* **WHAT THIS TASK INVOLVES**:
Could you transcribe exactly the lines from the one containing "You are a computer-use" through the last line of the records below, leaving out the pictures?

[[ DATASET, beginning ]]

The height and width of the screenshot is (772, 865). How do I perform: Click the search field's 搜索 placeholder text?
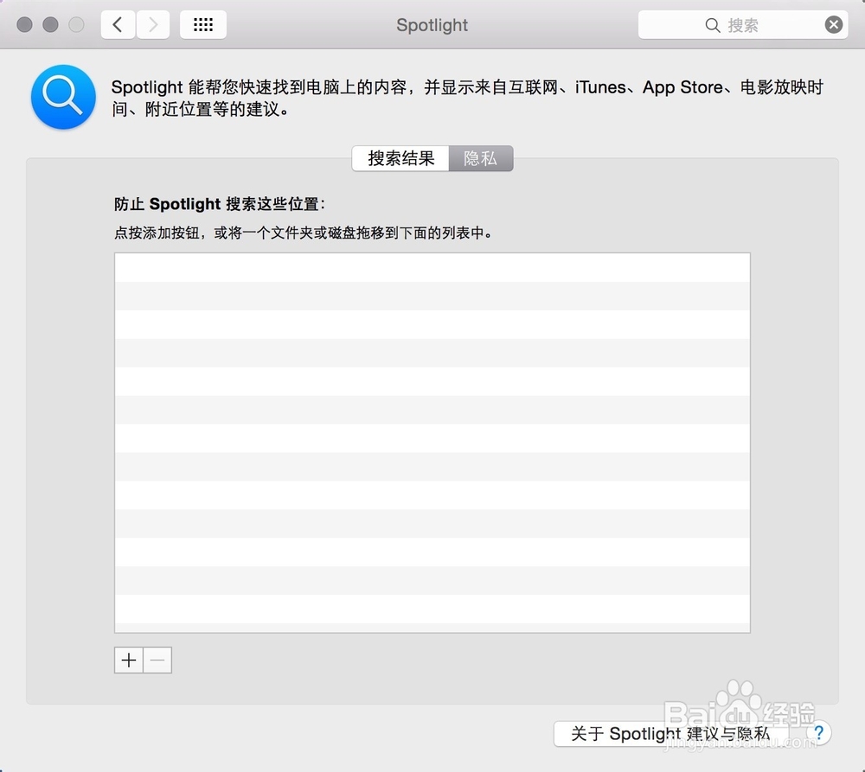(742, 24)
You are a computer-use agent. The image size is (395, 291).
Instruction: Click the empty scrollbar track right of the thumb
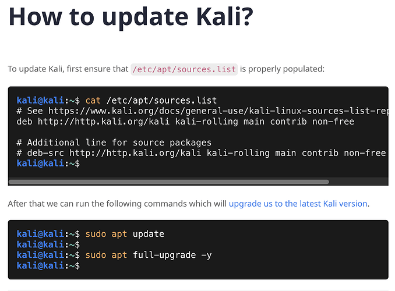pos(358,182)
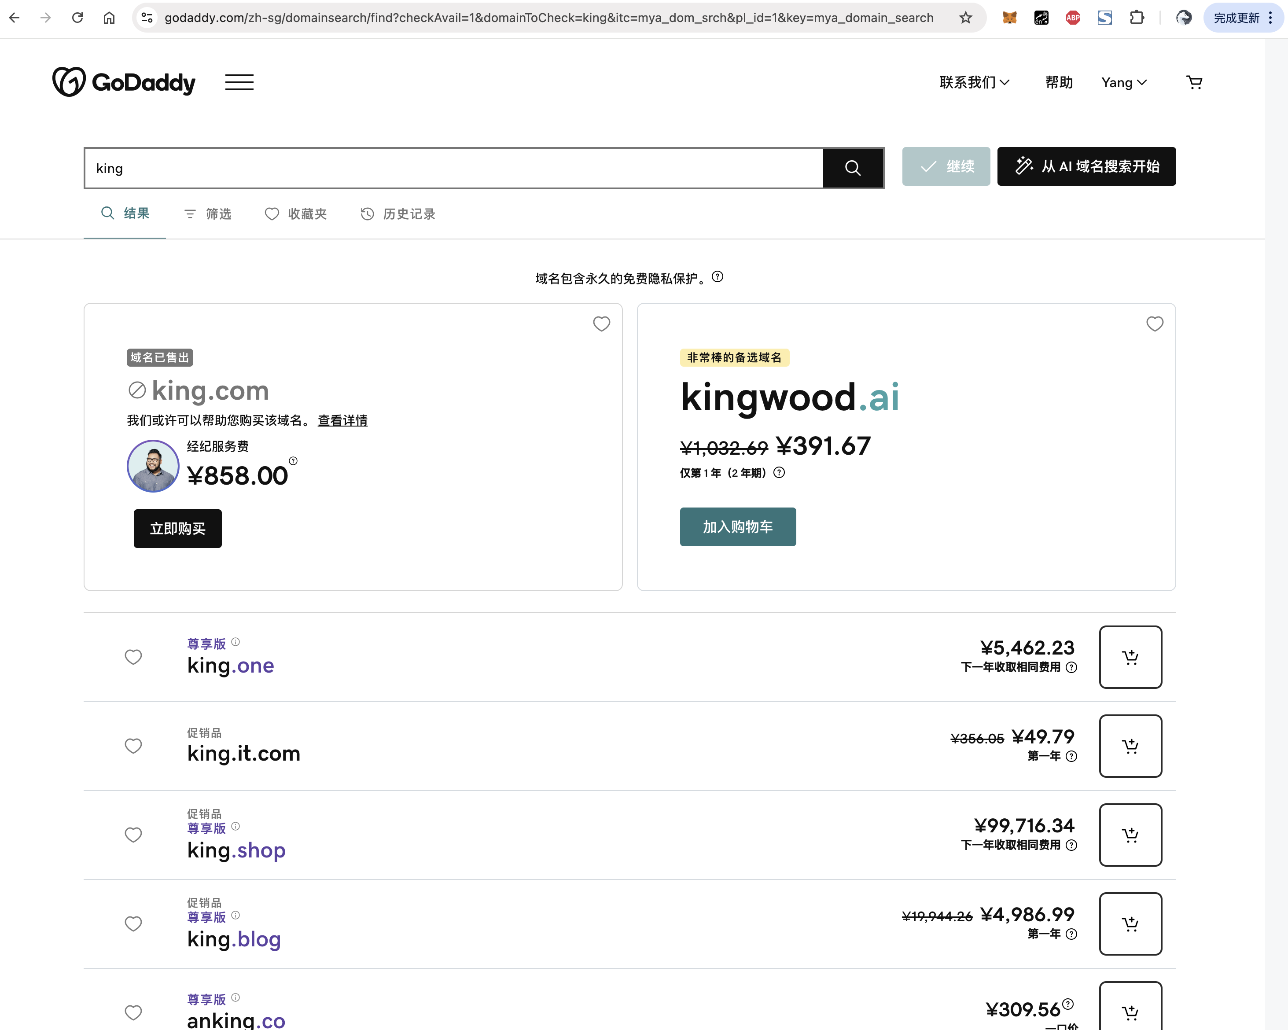The width and height of the screenshot is (1288, 1030).
Task: Click the privacy protection info icon
Action: point(717,277)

[[ DATASET, end ]]

* **ANSWER AREA**:
You are a computer-use agent. The image size is (395, 291).
Instruction: Click the empty scrollbar track right of the thumb
pos(358,182)
The width and height of the screenshot is (1288, 1030).
Task: Click the privacy protection info icon
Action: point(717,277)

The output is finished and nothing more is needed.